After the assassination, Heba Yue's generals panicked and scattered. Houmochen sent his envoys to calm them down and reassure them that he had received orders to only kill Heba and no one else. The generals took his words for it and were ready to obey his orders, but Houmochen hesitated to immediately appease them. He decided to return to Long province and garrisoned his forces at Shuiluo city (水洛, in modern Pingliang, Gansu). He also received a visit from the general, Zhao Gui and granted him permission to give Heba a proper burial.
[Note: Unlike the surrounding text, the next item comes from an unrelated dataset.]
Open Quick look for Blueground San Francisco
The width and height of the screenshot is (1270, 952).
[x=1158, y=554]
=== War with Yuwen Tai ===
Heba's remaining subordinates gathered at Pingliang, where they discussed carrying out a counterattack and invited Yuwen Tai to lead their group. Yuwen agreed, and after bringing them over to set camp at Gaoping (高平; in present-day Guyuan, Ningxia), he led them into Long province to attack Houmochen in March or April. Meanwhile, upon hearing of Heba's sudden death, Emperor Xiaowu of Wei summoned Houmochen to Luoyang, but he refused and remained faithful to Gao Huan. Yuwen Tai then sent a letter accusing him of the crime of killing Heba and ordering him to return to Luoyang immediately. Houmochen was apprehensive of Yuwen, so he sent a forged imperial edict to the Inspector of Qin province, Moqi Pubo (万俟普撥) ordering him to join forces. However, Moqi found the edict suspicious and instead sent it to Yuwen.
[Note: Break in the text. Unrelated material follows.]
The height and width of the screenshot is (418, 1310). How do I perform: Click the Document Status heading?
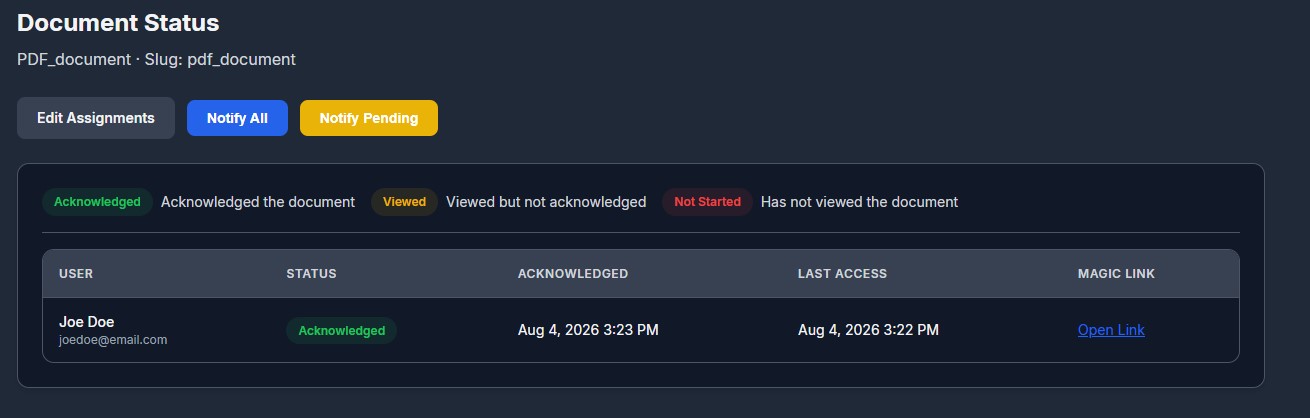[x=118, y=22]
Houmochen sent his generals, Wang Bohe (王伯和) and Cheng Ci'an (成次安) with 2,000 soldiers to reinforce the Inspector of Yuan province, Shi Gui (史歸). Yuwen Tai dispatched Houmochen Chong with 1,000 light cavalry to attack Shi Gui, capturing him along with Wang, Cheng and others before sending them to Pingliang. One of Houmochen Yue's generals, Li Bi began doubting their chances and urged him to surrender and apologize to Yuwen, but Houmochen panicked at his suggestion and did not know what to do. In April or May, Yuwen, taking advantage of Houmochen's timid and anxious personality, rapidly set out from Pingliang to take him by surprise.

Hearing that Yuwen was approaching, Houmochen retreated to Lüeyang in Qin province and left 10,000 soldiers to defend Shuiluo, but when Yuwen arrived and placed the city under siege, the defenders soon surrendered. Yuwen then sent his light cavalry to attack Houmochen at Lüeyang. Houmochen was frightened and summoned his generals for an emergency meeting, where they suggested that they retreat to Shanggui to evade the enemy. He abandoned Lüeyang and fled south towards Shanggui, occupying the strategic passes in preparation for a decisive battle the following day.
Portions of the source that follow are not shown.